On being cut they collapse very slowly, and the air escapes sluggishly, with a very diffused sound, scarcely amounting to crepitation, and somewhat resembling that of air slowly escaping from a pair of bellows.

Their tissue is pale throughout, anaemic, and singularly dry.

When only one lung is emphysematous, then only the corresponding half of the thorax is dilated; but an important fact in this case is the displacement of the mediastinum and the heart towards the opposite side. Finally, if only individual portions of the lung are emphysematous, they may, if they are very numerous, and the disease is highly developed, prevent by their pressure the expansion of the neighboring healthy cells, and thus retain them in a state of persistent compression.
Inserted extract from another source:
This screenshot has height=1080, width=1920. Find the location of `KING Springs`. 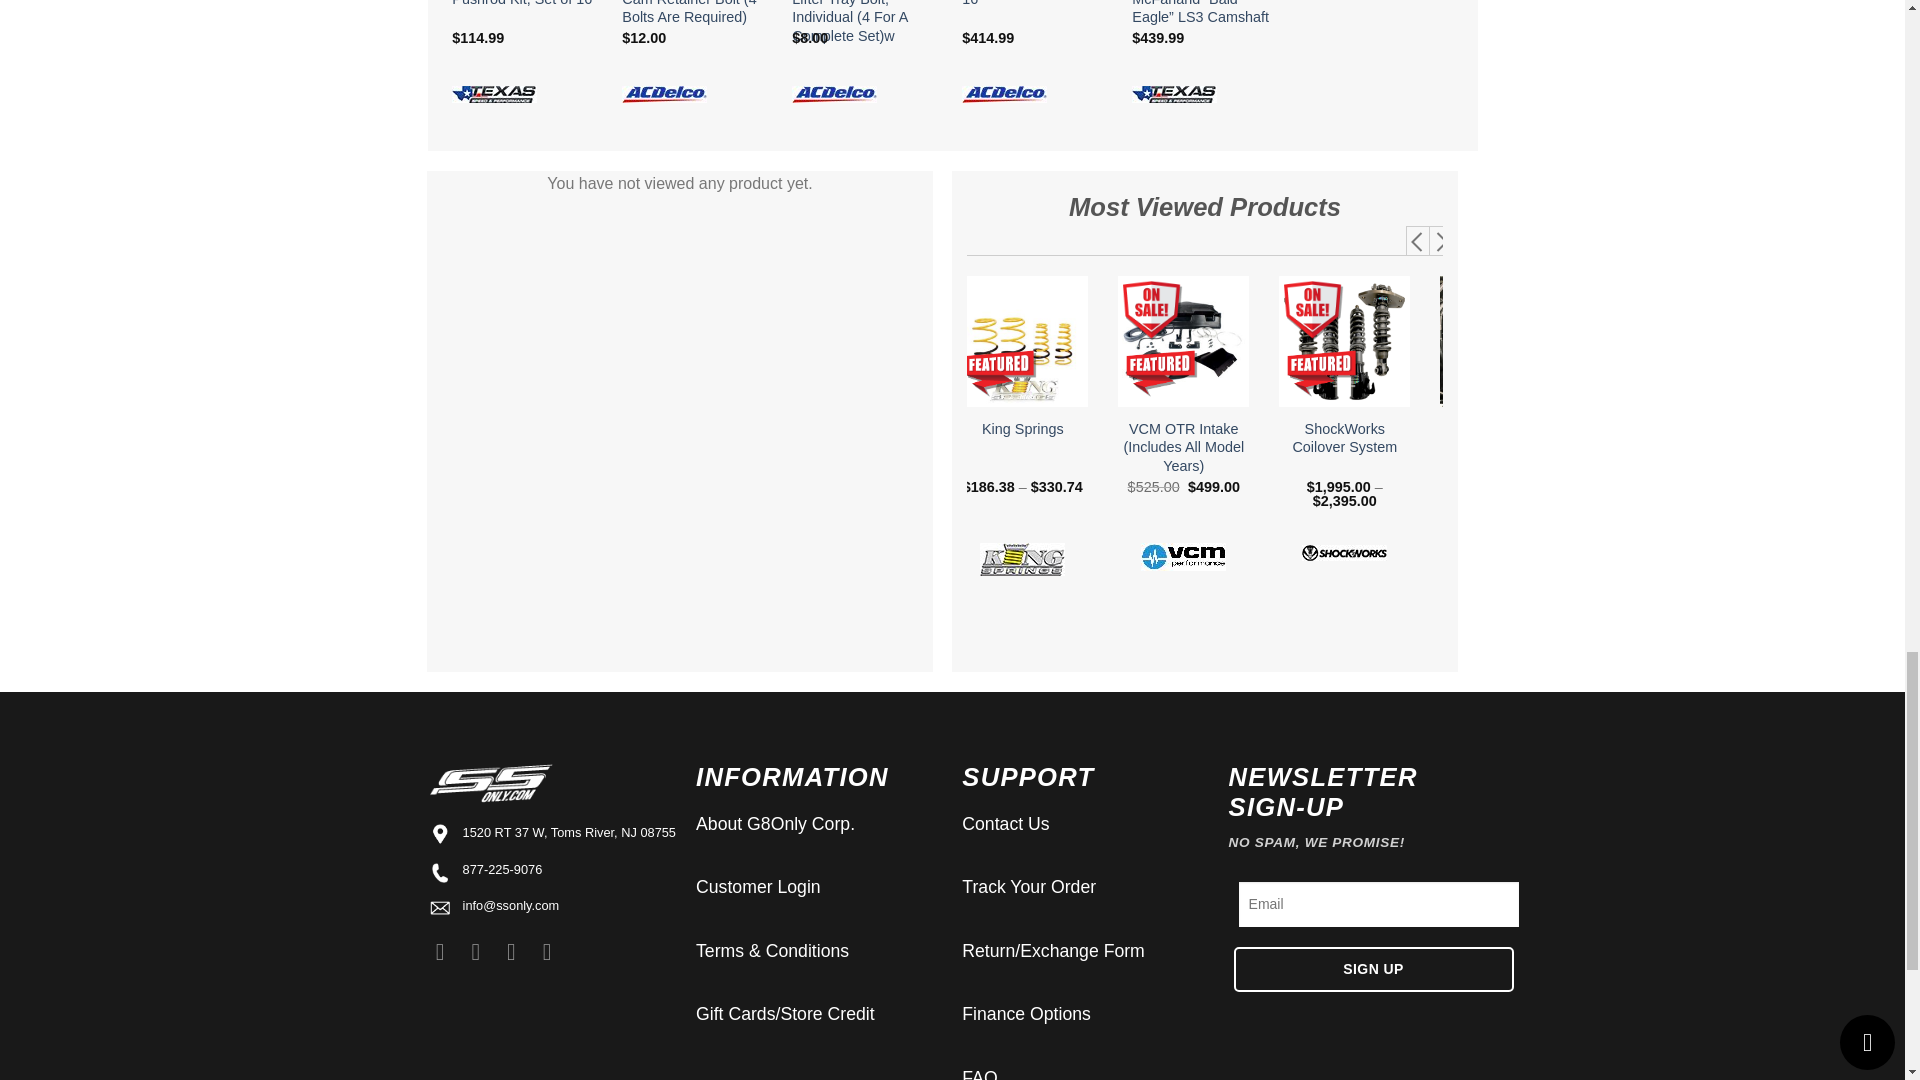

The conditions giving rise to the production of emphysema, and its pathogeny in general, although much labor has been devoted to the affection, are still far from clear. Laennec regards it as a consequence of his so-called dry catarrh with pearl-colored secretion, and explains it in a mechanical manner: this secretion, and the catarrhal puffiness of the mucous membrane, obstruct the bronchi in such a manner, that although they allow the inspired air to enter the pulmonary vesicles, the diminished energy of the act of expiration presents an impediment to its escape, and hence a portion of it is retained. In the succeeding inspirations new air is again conveyed to the pulmonary vesicles, whose dilatation is thus effectually accomplished, the expansion of the inspired air, from its elevated temperature, doubtless contributing to the result. Moreover, a prolonged retention of the breath during parturition, a stool, or in blowing wind-instruments, may give rise to emphysema.

In opposition to the view that emphysema is a consequence of catarrh, cases have been adduced in which either no catarrh had existed, or when it only followed the dyspnoea as a symptom of pre-existing emphysema; in reference to the last-named causes, it is alleged to have occurred in persons who have never been exposed to these diseases. Hence, a spontaneous dilatation of the pulmonary vesicles has been assumed, which at one time occurs as premature atrophy with attenuation of the cell-walls, while at another time, from equally unknown causes, it is associated, as in other hollow organs, with hypertrophy of the cell-walls.